══ TEXTO PROPORCIONADO ══

Luis
Espinosa García, médico, lúcido octogenario y próximo ya a los noventa, de la saga de los
Espinosa, comprometidos con la educación y la difusión de la
cultura, cumplió una de sus aspiraciones: lograr que la historia del
colegio de segunda enseñanza -también conocido como Gran Poder de
Dios- del Puerto de la Cruz, quedara mínimamente sistematizada y
registrada. Era impedir que tan valioso papel en la formación de
varias generaciones de portuenses, lleno de aportaciones profesorales
de primer nivel y de afanes colectivos de un alumnado que luchaba
contra las penurias de todo tipo, quedara disperso, difuso o,
sencillamente, irreconocible.

═══
══ DATOS PROPORCIONADOS ══

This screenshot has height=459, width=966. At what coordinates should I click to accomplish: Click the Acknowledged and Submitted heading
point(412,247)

═══
══ DATOS PROPORCIONADOS ══

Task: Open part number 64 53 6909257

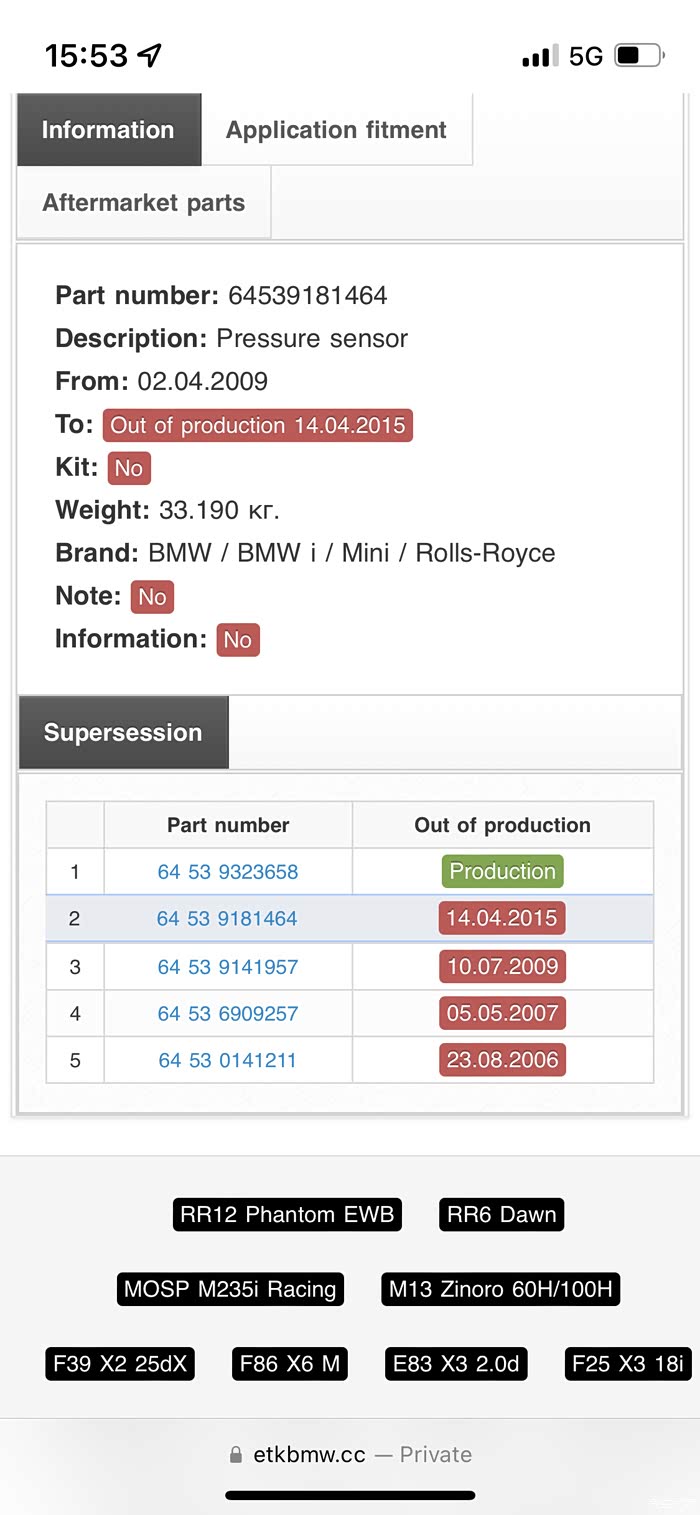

═══

**INSTRUCCIÓN DE TRABAJO 1**
En el texto sobre el colegio del Puerto de la Cruz, ¿qué otro nombre tenía el colegio de segunda enseñanza?
**INSTRUCCIÓN DE TRABAJO 2**
Prosigue el texto sobre Luis Espinosa García y el colegio del Puerto de la Cruz a partir de su última oración.

**CASILLA DE RESPUESTA 1**
Gran Poder de Dios.

**CASILLA DE RESPUESTA 2**
No
era justo, o hubiera sido otra prueba más de la desidia y del
descuido de los habitantes de un municipio con su propio acervo, con
sus valores y con su escaso aprecio por la autoestima. Acaso
demasiado acomodaticios, descansar responsabilidades en terceros y la
propensión a que otros resuelvan por mí han caracterizado buena
parte de su andadura, al menos en el siglo XXI. Forma parte de la
idiosincrasia y quizás ello explique la pérdida o la desaparición
de muchas cosas e iniciativas, entre ellas una asociación de
antiguos alumnos del mismo centro.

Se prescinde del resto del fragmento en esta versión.